BRANO SCELTO |
È così, per un po’, ho pensato che potevo cavarmela ragionando da italiano. Anzi, me ne vantavo: «Da italiano capisco meglio la Thailandia» dicevo. Senza ironia. Sottintendendo un’antica cultura, radici in Machiavelli, nella Venezia di Marco Polo, nell’Impero romano d’Oriente. Ma anche, più pragmaticamente, pensando alle stranezze, ai bizantinismi, alle oscure contaminazioni della politica italiana.
Poi, cercando sincronie e sintonie culturali, ho capito che non potevo capire. In questo mi ha aiutato un altro Old Asian Hands, un italiano, Luca Invernizzi Tettoni, profondo conoscitore del Sud-est asiatico, dove si era stabilito negli anni Settanta. «Ho studiato di tutto per capire, da Jung a Lin Yutang. Poi ho capito che non potevo capire. E adesso mi sento molto meglio» mi disse con quell’aria un po’ così, da cinico disincantato e irridente che ancora rivedo come il sorriso del gatto di Alice.  
Negli ultimi tempi ho avuto una nuova illuminazione. Ho capito che la Thailandia mi serviva a capire l’Italia. E’ proprio come ha scritto Bob Shacochis, narratore, giornalista giramondo americano di cui condivido la passione per Joseph Conrad, Graham Greene, Ernest Hemingway: “Se vuoi conoscere un uomo viaggia con lui. Se vuoi conoscere te stesso viaggia da solo. Se vuoi capire il tuo paese metti casa in un altro paese. Ma non in un paese del mondo occidentale. Fermati là dove nulla è familiare, dove la luce è surreale, gli odori sono quelli di spezie sconosciute e s’avvertono vibrazioni aliene. Immergiti in un altrove che rifletta un’immagine rovesciata”.

DATI REGISTRATI |
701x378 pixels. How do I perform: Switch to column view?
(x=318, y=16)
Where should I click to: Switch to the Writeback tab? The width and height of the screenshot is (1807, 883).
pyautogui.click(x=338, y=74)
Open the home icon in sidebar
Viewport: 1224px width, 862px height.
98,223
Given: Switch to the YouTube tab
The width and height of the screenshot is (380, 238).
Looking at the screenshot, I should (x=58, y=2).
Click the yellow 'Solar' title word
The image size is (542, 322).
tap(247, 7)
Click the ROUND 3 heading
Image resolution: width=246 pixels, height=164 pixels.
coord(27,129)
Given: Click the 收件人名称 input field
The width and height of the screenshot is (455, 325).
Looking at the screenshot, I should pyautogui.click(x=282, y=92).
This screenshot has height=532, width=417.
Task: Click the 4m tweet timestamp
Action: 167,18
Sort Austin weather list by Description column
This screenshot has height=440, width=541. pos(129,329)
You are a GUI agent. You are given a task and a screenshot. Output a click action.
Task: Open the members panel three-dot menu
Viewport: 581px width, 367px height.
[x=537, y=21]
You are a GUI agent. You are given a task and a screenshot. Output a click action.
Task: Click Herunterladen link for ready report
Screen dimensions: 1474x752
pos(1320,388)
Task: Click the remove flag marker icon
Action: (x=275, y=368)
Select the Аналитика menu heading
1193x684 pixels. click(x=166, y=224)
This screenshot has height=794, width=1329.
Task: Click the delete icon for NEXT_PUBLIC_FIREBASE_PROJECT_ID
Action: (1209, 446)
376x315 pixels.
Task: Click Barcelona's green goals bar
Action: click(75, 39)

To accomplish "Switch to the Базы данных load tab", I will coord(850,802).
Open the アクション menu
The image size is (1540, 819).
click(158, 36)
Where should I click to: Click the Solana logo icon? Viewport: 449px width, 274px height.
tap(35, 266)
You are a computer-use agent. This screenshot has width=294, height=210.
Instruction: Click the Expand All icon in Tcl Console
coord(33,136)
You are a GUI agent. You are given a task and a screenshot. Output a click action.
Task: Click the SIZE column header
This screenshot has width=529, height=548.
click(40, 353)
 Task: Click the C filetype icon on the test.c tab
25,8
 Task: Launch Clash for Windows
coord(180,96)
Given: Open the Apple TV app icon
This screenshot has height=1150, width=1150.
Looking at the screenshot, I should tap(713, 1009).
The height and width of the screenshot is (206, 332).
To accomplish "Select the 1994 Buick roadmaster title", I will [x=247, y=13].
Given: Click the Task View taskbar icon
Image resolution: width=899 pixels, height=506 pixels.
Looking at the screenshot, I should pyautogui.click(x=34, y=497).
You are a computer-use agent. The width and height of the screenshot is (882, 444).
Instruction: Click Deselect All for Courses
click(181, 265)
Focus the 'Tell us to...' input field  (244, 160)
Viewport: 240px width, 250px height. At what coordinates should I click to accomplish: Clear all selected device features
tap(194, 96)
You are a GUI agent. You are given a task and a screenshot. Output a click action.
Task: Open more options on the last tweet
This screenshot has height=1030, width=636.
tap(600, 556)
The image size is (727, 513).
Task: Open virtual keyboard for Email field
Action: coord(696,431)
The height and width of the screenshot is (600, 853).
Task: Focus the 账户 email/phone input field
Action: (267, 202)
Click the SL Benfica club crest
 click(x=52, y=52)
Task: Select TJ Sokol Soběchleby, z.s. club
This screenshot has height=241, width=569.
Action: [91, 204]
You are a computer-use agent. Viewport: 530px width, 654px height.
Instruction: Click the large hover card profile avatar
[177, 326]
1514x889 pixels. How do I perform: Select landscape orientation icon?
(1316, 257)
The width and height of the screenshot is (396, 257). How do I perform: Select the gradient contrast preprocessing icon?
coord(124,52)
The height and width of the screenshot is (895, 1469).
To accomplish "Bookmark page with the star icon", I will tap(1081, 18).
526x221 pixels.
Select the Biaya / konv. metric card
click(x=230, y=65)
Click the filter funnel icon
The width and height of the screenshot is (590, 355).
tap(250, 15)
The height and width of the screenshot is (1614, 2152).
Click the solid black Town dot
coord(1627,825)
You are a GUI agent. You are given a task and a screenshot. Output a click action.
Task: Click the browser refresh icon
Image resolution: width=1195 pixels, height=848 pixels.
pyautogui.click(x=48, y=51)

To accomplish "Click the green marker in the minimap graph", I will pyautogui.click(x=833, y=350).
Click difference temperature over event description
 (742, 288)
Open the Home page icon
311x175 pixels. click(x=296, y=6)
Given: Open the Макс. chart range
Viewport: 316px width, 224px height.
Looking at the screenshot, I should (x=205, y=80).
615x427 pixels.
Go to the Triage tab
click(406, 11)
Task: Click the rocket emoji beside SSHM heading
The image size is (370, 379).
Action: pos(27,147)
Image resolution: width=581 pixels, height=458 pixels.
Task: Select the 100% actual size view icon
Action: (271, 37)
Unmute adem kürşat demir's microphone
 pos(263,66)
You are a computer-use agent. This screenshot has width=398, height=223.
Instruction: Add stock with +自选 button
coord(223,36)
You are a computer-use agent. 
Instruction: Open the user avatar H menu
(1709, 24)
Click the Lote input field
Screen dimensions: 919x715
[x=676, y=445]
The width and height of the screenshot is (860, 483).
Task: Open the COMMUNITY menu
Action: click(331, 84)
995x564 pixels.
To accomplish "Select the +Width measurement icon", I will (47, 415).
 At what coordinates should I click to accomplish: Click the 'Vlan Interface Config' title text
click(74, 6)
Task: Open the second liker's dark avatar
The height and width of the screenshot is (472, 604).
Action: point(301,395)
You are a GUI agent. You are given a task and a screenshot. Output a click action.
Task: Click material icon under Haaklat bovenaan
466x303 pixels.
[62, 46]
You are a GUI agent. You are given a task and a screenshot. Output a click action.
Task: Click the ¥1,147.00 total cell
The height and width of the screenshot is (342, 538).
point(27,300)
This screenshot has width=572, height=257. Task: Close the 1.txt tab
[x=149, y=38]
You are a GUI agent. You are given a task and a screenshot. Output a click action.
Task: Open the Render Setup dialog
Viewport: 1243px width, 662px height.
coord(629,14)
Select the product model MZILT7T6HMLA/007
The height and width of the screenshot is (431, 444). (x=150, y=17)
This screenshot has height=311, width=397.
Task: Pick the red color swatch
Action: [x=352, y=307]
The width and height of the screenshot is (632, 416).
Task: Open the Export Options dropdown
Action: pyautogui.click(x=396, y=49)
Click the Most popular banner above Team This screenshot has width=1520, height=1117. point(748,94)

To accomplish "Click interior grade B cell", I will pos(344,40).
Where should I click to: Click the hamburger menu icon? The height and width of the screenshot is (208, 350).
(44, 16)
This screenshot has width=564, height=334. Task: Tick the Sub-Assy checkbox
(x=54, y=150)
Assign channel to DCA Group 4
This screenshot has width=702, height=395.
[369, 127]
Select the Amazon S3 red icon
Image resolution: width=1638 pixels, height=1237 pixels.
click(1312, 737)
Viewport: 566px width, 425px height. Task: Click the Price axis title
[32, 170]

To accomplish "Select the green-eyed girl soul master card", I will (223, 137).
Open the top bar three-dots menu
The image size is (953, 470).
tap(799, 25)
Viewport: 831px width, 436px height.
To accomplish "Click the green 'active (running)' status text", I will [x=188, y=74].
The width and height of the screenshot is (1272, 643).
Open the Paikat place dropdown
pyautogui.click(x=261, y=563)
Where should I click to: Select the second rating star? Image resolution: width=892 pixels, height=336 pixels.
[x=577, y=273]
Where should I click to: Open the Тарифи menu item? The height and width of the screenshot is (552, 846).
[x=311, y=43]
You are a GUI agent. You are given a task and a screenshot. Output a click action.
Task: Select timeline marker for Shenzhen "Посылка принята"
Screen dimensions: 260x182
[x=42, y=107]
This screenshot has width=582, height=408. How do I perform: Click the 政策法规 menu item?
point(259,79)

ELENCO DEI COMPITI |
• 1. Copia dal brano sulla Thailandia il passo che va da "Poi, cercando sincronie" fino a "gatto di Alice." compreso.
• 2. Trascrivi come elenco JSON di stringhe, una per riga e senza righe vuote, solo le righe delle voci dalla riga con "Given: Click the Task View taskbar icon" fino alla riga con "tap(194, 96)" compresa.
Il brano e le voci non hanno alcun legame tra loro.

RISULTATI PER COMPITO |
• 1.
Poi, cercando sincronie e sintonie culturali, ho capito che non potevo capire. In questo mi ha aiutato un altro Old Asian Hands, un italiano, Luca Invernizzi Tettoni, profondo conoscitore del Sud-est asiatico, dove si era stabilito negli anni Settanta. «Ho studiato di tutto per capire, da Jung a Lin Yutang. Poi ho capito che non potevo capire. E adesso mi sento molto meglio» mi disse con quell’aria un po’ così, da cinico disincantato e irridente che ancora rivedo come il sorriso del gatto di Alice.

• 2.
[
  "Given: Click the Task View taskbar icon",
  "Image resolution: width=899 pixels, height=506 pixels.",
  "Looking at the screenshot, I should pyautogui.click(x=34, y=497).",
  "You are a computer-use agent. The width and height of the screenshot is (882, 444).",
  "Instruction: Click Deselect All for Courses",
  "click(181, 265)",
  "Focus the 'Tell us to...' input field  (244, 160)",
  "Viewport: 240px width, 250px height. At what coordinates should I click to accomplish: Clear all selected device features",
  "tap(194, 96)"
]